While storage density is a crucial component of DNA data storage, sequencing efficiency is also critical due to its significant time and cost. We found that the samples successfully recovered at the lowest possible copy number had a mean sequencing coverage of 35x with a standard deviation 11x, with a mean copy number of 10 and a standard deviation of 3 when accounting for all files and all diluent conditions (Fig. 3a). Thus, we show that it is possible to successfully recover files with no bit errors using the encoding scheme presented in prior work9 at high physical density and with excellent sequencing efficiency.
We next examined the degree to which simply sequencing more of the prepared sample aids file recovery. To do so, all water-diluted samples from the small file were sequenced a second time from the exact same post-library-preparation material, this time with a much higher sequencing coverage. Previously, all samples had a mean sequencing coverage of 24.5x with a standard deviation of 1.6x and were sub-sampled randomly with replacement to 20x coverage. Here, samples had a mean sequencing coverage of 549x with a standard deviation of 148x and were sub-sampled randomly to 200x coverage. This resulted in a mean of 1.8% fewer missing sequences for 200x coverage, with a standard deviation of 1.1% (Fig. 3b). This method of increasing sequencing coverage has the benefit of not requiring additional material from the original pool because there is extra material post library preparation to sequence many times over. However, to significantly improve levels of recovery, over an order of magnitude more sequencing resources must be used. Since increasing sequencing coverage significantly increases the cost of recovery, this process is useful only as a last resort.
In summary, as DNA data storage becomes an increasingly viable alternative to mainstream data storage methods, the ability to individually access very small portions of data from complex pools of DNA takes on great importance to ensure competitive data density. By showing that we can reliably access files that encode 0.1 KB, 1.7KB, and 18KB from a complex pool emulating nearly 200 GB of digital data per PCR random access reaction, we demonstrate the ability of this storage option to enable efficient, reliable data retrieval. We also provide the most accurate estimates to date of the physical redundancy necessary to ensure successful recovery of data encoded in DNA. We have no reason to think that we have reached the limit of how complex the pool could be or how small a file we can recover from such a pool, further supporting the robustness and unprecedented storage potential of DNA.
Methods
Dilution
The process of diluting the starting pool, once in water and once in 150Nmers (strands of DNA 150nt in length, with ‘N’ as the input when ordering from IDT to result in random sequences) was repeated twice to confirm consistency in qPCR behavior; however, only one of the dilutions was sequenced, and those are the copy numbers reported throughout this paper. Fig. 1c details the volume of diluent and sample used for each dilution step. To minimize variation in copy number due to pipetting error, the pipette used to perform the dilutions for the two samples was not adjusted between uses.
qPCR Protocol
From all dilution samples, the same three files were amplified in triplicates via qPCR. Each qPCR reaction used an arbitrary ultramer from the relevant file to yield a standard curve. We ordered all ultramers from IDT. See Supplemental Section 1 for primer and ultramer sequences as well as amplification efficiencies.

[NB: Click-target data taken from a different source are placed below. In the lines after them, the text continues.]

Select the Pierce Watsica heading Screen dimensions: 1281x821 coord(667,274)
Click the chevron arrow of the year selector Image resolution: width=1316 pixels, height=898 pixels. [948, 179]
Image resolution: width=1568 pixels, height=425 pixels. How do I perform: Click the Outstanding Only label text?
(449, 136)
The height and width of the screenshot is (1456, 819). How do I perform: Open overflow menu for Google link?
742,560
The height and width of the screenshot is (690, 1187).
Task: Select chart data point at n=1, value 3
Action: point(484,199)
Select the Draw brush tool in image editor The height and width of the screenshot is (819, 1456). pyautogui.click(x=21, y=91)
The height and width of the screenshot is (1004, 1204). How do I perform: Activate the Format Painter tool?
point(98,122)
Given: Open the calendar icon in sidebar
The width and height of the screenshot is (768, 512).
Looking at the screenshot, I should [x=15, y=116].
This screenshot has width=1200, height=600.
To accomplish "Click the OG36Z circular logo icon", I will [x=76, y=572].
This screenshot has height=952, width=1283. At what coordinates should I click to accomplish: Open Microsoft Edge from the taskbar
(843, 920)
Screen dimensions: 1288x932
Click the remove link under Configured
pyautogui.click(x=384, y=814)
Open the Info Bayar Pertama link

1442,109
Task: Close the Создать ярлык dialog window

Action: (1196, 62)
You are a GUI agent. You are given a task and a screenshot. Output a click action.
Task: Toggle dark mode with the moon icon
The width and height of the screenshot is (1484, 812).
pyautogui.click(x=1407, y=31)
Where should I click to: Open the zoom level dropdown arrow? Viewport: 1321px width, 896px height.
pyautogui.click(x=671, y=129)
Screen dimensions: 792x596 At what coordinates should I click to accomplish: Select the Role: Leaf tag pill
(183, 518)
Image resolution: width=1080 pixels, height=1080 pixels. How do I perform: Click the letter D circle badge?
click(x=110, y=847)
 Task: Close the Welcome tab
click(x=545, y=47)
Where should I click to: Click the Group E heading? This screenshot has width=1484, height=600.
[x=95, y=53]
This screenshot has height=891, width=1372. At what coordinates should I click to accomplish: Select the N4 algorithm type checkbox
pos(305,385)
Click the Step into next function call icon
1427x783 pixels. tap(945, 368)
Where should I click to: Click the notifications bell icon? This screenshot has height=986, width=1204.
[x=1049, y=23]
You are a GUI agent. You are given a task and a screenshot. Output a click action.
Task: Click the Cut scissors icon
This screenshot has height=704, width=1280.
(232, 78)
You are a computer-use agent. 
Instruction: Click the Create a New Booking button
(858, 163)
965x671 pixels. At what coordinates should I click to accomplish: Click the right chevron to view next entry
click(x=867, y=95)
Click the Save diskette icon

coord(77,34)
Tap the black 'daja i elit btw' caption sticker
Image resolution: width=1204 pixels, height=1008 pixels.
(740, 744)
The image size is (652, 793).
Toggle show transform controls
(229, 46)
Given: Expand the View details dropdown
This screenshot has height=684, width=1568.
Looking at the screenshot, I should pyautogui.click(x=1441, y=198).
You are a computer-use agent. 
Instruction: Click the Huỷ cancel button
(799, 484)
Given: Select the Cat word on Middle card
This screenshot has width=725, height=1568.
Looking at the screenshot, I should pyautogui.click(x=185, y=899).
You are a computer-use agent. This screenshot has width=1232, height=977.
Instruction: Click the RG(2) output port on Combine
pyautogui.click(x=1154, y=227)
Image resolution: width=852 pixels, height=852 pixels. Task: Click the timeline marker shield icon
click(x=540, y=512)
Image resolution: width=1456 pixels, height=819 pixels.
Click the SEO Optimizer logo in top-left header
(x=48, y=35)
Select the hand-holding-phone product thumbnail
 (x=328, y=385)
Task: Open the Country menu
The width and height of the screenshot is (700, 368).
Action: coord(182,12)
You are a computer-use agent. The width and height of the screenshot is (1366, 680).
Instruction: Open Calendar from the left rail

Each file was amplified using the following qPCR recipe: 1 µL of diluted pool, 0.5 µL of the appropriate forward primer, 0.5 µL of the appropriate reverse primer, 10 µL of 2x Kapa HiFi enzyme mix, 7 µL of molecular grade water, and 1 µL 20x Eva Green. The following qPCR protocol was used: (1) 95°C for 3 min, (2) 98°C for 20 s, (3) 62°C for 20 s, (4) 72°C for 15 s, (5) repeat steps 2-4 as needed.
Calculating Copy Numbers
For the large file, qPCR measurements were taken in triplicate, with an arbitrary ultramer from the file used as a custom qPCR standard (also measured in triplicate) to measure the number of copies of each oligo for every sample. The file’s mean amplification efficiency and difference from its standard curve are detailed in Supplemental Section 1. This identical method of qPCR with a custom standard was used to calculate the first (undiluted) copy number for the medium and small files. However, only the first, undiluted sample could be quantified in this way; this was due to the difference in amplification efficiency between the small and medium files and their respective standards, likely the result of the low number of target strands leading to non-specific amplification (see Supplemental Section 1). A different method was thus used to determine copy numbers for the remaining samples associated with the small and medium files.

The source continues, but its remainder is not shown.